The pace of change is unprecedented.
The total number of people formally dealt with by the Criminal Justice System (CJS) in England and Wales has been hugely impacted by the pandemic, plummeting by 22% compared to the previous year. CJS activity was, unsurprisingly, massively down in the April-June quarter of last year, most of which was covered by the first national lockdown but bounced back by 64% in the July-September period.
These trends probably make more sense if translated into hard numbers. Our chart below shows information for the last four quarters for which figures are available, starting in the last quarter of 2019, when we had not even heard the word coronavirus. The chart shows both the total number of defendants proceeded against and the total number of offenders convicted.
The statistics reveal the impact of prioritisation in the wake of the pandemic; an increased focus on more serious offences means that more people were prosecuted for violence, sexual and drug offences in the July-September quarter than the corresponding period the previous year – despite the overall fall in the number of prosecutions.
The same decision to focus court time on more serious offences resulted in the highest proportion of defendants being remanded in custody in the last five years. In the last 12 month period as a whole, 10% of defendants were remanded in custody by police prior to appearing at court, 5% were remanded in custody at magistrates’ court, and 41% at the Crown Court.
There was also a knock-on effect on the average length of prison sentences passed down by the courts. The average custodial sentence length increased across most offence groups over the latest year and was 21.4 months for indictable offences and 2.7 months for summary offences. This is the highest ever figure, but since the average length of prison sentence was already increasing year-on-year, it is hard to know exactly what impact the pandemic and corresponding prioritisation of more serious offences has had.

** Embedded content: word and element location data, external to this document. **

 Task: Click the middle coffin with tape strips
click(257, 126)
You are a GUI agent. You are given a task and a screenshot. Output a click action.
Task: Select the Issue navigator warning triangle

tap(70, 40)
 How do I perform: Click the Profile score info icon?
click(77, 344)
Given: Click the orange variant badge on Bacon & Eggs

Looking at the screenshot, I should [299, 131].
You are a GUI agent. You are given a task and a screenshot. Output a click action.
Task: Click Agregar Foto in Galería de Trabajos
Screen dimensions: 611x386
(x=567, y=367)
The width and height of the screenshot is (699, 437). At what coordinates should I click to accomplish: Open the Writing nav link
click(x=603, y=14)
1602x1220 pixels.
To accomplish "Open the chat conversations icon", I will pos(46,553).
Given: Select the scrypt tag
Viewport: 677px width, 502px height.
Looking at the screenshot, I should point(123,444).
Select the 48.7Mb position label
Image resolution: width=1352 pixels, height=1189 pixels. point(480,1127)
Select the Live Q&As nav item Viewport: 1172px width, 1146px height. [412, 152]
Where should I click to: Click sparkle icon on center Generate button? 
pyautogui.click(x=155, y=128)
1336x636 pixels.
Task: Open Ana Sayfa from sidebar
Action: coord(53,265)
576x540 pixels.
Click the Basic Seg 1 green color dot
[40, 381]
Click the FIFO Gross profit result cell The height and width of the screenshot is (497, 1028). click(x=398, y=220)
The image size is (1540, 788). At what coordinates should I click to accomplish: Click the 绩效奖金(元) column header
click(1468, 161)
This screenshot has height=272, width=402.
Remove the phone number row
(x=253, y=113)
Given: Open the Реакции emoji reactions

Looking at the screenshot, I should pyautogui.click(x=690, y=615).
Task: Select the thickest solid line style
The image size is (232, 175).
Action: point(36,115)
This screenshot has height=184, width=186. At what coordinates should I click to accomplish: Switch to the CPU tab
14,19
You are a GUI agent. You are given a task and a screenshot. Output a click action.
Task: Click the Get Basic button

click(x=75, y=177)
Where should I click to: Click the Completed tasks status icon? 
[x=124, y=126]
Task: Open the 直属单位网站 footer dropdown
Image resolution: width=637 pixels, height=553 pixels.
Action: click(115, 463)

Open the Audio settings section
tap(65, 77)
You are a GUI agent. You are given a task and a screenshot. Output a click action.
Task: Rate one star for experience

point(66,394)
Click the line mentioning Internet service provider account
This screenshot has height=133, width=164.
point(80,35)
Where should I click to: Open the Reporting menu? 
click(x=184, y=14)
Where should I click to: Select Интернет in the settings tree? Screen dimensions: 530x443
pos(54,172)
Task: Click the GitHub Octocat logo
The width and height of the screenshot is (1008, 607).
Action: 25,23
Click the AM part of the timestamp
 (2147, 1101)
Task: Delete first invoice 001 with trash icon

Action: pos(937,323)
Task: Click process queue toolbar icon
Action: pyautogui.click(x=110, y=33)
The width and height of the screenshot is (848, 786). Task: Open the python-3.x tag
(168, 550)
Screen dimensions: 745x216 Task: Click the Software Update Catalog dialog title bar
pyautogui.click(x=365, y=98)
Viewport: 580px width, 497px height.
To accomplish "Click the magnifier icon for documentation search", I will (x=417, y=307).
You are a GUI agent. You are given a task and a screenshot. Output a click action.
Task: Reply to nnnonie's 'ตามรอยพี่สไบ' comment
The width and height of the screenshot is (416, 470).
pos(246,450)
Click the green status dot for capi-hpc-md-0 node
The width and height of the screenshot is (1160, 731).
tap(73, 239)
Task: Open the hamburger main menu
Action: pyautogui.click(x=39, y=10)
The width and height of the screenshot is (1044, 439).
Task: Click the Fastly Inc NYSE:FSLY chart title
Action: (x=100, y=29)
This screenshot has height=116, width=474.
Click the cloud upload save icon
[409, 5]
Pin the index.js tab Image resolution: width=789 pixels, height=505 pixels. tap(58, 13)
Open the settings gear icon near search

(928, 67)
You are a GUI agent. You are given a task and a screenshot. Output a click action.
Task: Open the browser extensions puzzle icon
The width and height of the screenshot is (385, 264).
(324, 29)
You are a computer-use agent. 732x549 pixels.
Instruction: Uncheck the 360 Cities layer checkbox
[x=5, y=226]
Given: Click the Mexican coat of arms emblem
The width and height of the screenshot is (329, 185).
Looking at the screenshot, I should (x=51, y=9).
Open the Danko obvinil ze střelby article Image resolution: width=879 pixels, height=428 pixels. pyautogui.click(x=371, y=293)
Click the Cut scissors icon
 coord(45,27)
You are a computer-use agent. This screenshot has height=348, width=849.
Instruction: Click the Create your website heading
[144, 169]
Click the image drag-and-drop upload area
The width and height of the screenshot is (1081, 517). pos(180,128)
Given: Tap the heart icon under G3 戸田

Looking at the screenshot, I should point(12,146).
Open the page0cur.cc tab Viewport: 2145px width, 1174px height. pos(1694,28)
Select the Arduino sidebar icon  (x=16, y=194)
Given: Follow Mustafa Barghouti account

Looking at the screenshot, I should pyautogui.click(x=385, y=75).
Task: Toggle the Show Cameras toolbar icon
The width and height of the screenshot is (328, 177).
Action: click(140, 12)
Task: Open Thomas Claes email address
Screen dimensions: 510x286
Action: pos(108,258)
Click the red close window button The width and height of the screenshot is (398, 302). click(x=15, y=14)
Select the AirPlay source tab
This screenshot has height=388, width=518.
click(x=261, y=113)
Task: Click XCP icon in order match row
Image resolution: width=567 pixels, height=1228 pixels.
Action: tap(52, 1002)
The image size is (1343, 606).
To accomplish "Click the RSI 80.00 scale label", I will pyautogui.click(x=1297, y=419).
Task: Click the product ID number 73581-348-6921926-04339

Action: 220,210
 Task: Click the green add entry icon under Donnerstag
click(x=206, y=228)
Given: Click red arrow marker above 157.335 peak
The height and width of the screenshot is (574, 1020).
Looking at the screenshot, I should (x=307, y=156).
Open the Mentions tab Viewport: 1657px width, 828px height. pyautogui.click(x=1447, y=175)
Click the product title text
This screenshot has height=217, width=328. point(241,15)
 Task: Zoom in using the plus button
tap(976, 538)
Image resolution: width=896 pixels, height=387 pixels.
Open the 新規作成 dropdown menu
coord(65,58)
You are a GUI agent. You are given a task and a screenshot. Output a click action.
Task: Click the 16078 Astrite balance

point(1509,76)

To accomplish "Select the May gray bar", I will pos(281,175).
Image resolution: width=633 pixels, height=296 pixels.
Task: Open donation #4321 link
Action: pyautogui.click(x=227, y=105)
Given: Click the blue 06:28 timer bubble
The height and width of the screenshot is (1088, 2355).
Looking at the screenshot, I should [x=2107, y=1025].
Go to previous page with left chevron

It is likely that forthcoming editions of this particular statistical bulletin will continue to be atypical and show major fluctuations in our criminal justice system. The next edition, published in May, will show the first implications of the second wave of the virus and consequent restrictions, while the August edition will make for particularly interesting reading. It will cover all of the second extended national lockdown which we are currently living through and provide an accurate account of how well we have adapted to the demands of the pandemic and whether the change to so many online hearings and the introduction of dozens of “nightingale courts” have helped manage the current backlog of cases in both the Magistrates’ and Crown Courts.